Women under Napoléon, a conference of the Burney Society in Paris


Another wonderful update from Versailles and More by Catherine Delors:

Our theme will be Women under Napoléon, says the Burney Letter, with keynote talks from Professor Frédéric Ogee of the Université-Paris Diderot and Professor Peter Sabor, from the Burney Centre at McGill University. There will be five Panels looking at Female Journalists and the Revolution; Fashion, Dress, and Empire; The Wanderer; Madame de Staël and the women who rebelled; and Women and Education. We hope also to have a dramatised performance by Hester Davenport and Karin Fernald of readings taken from women writers on the Revolution.

Burney’s work will be the inspiration, but we hope to use the conference to promote Anglo-French relations (papers will be in both French and English, with translated abstracts available), and to set Burney’s work in the context of other women writers of the period, both French and English.

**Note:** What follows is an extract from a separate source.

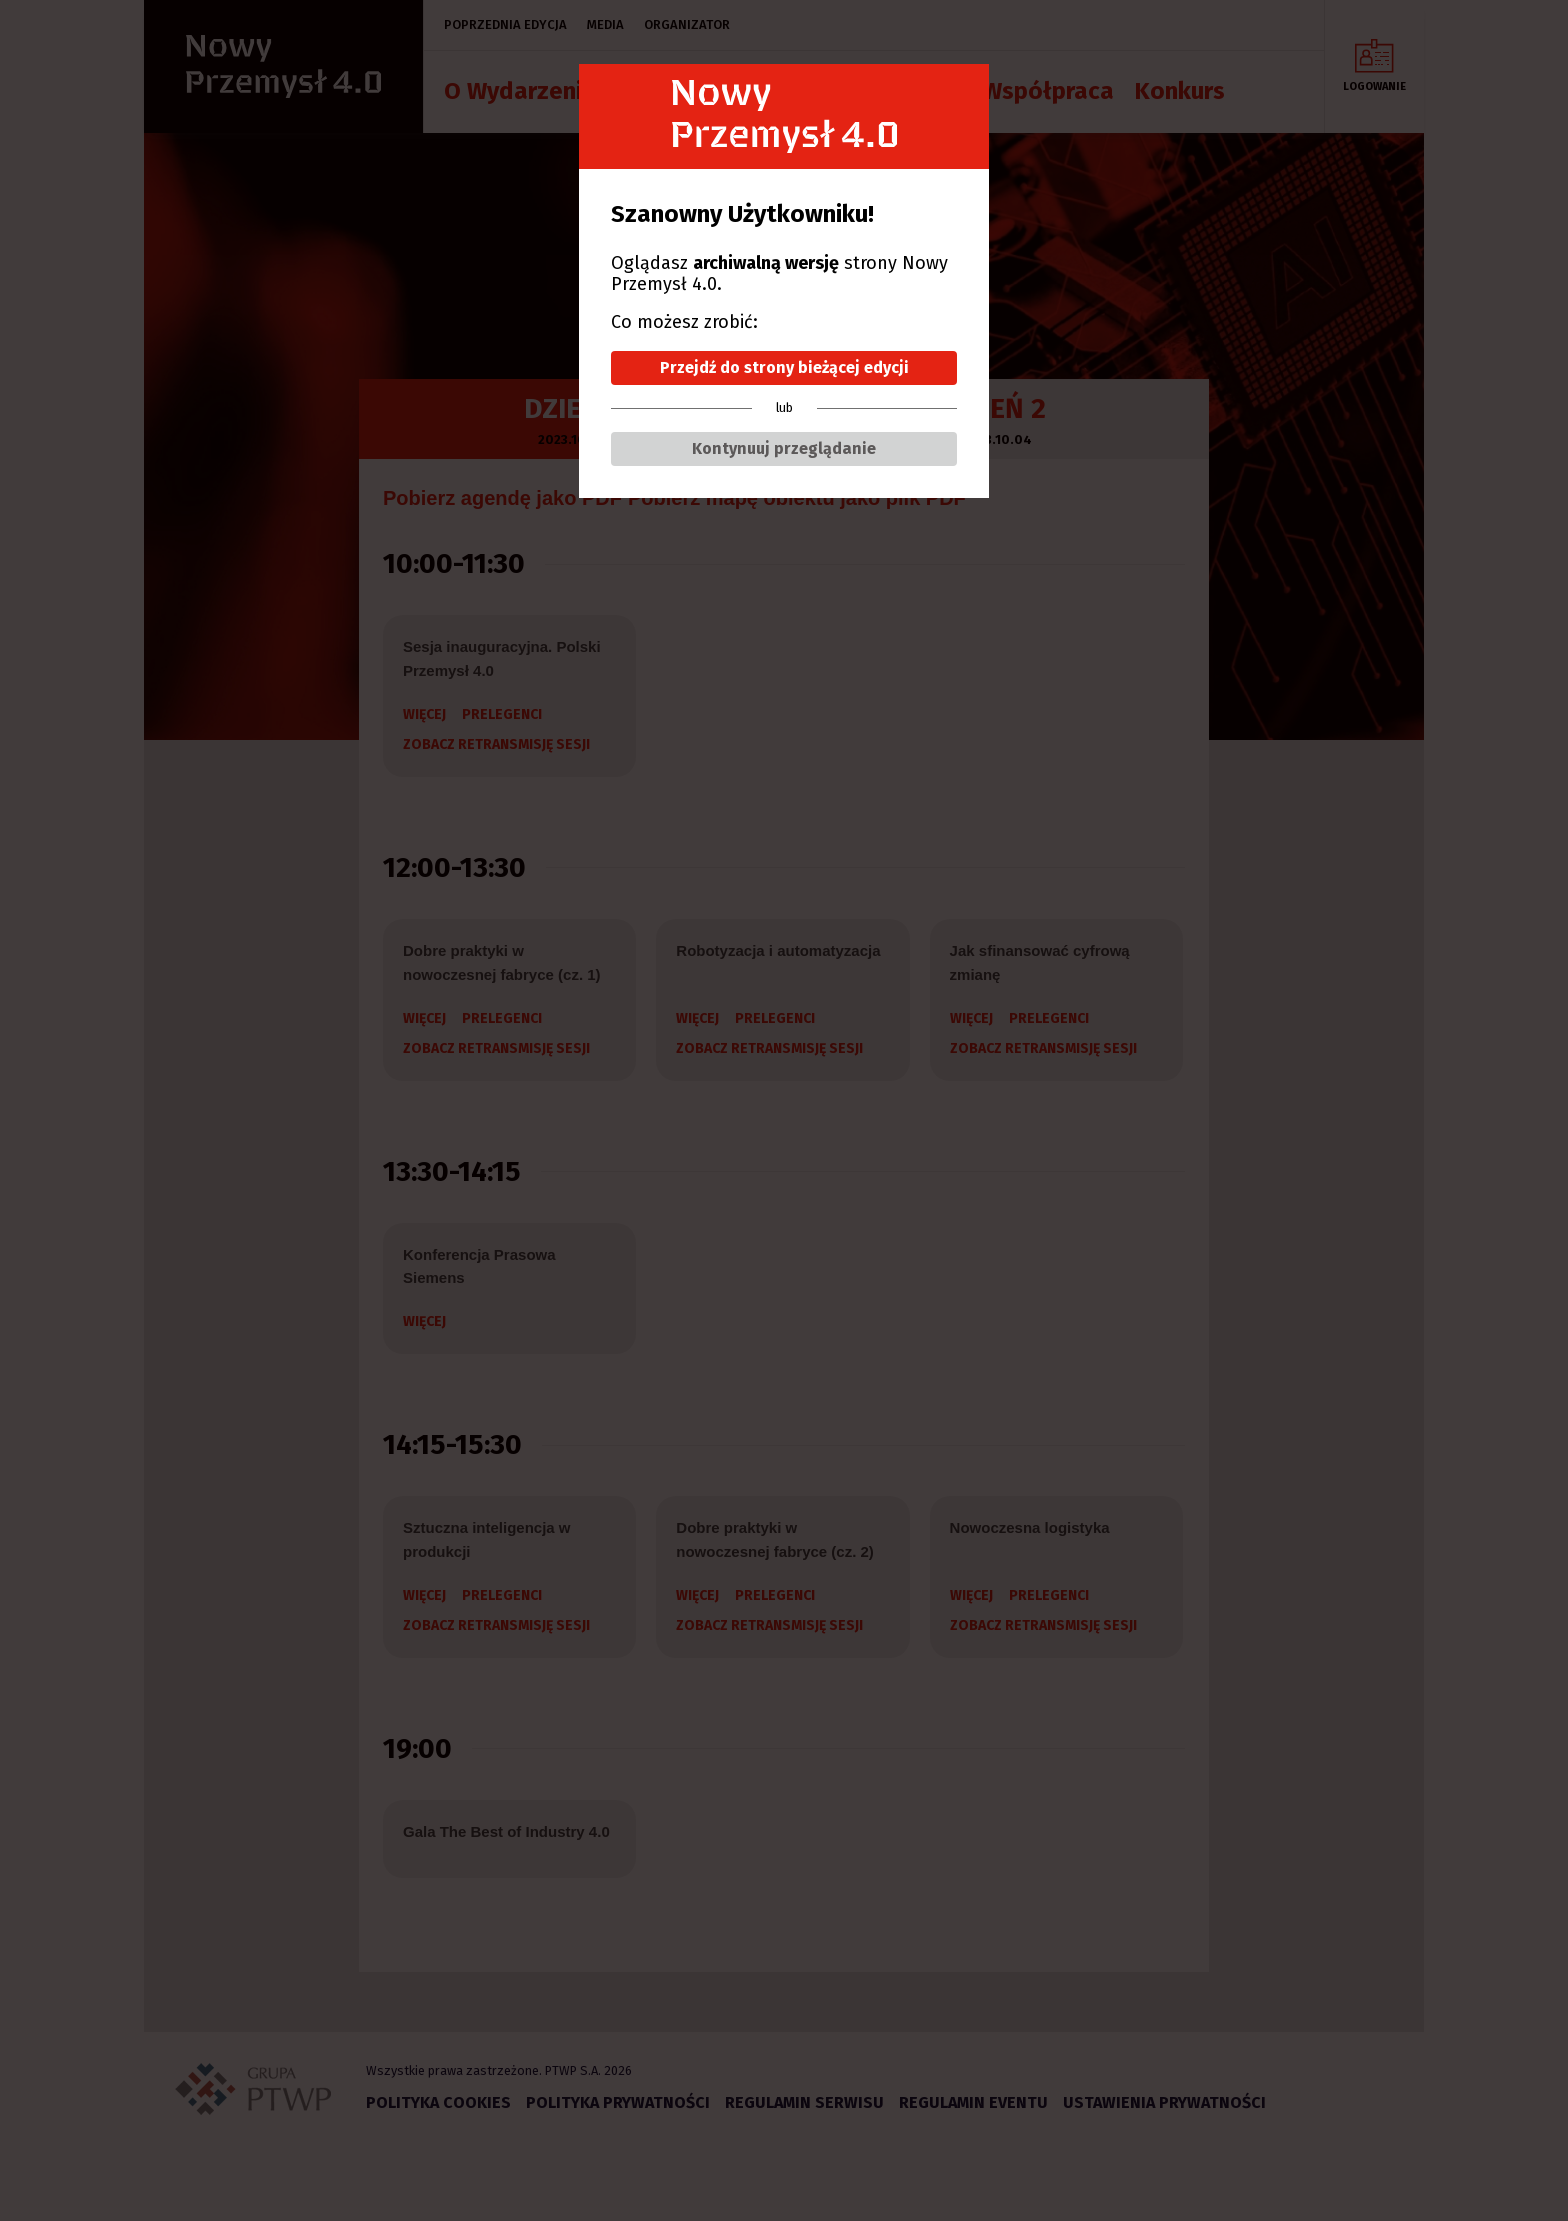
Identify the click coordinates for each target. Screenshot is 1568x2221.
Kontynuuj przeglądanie (784, 448)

How do her diaries and journals compare with journalists like Mary Wollstonecraft and Helen Maria Williams, who travelled to the French capital in the early 1790s to see for themselves what “revolution” meant? Why was she so unwilling to make the acquaintance of Madame de Staël even in Paris, once she had left behind the stuffy mores of English society? What role did these women writers have in the development of a post-revolutionary aesthetic?

For registration information and a full program, see here. The title of this conference could have been better chosen, but of course I will attend. This sounds most interesting, and is too close to the themes and inspiration of my novels to pass up.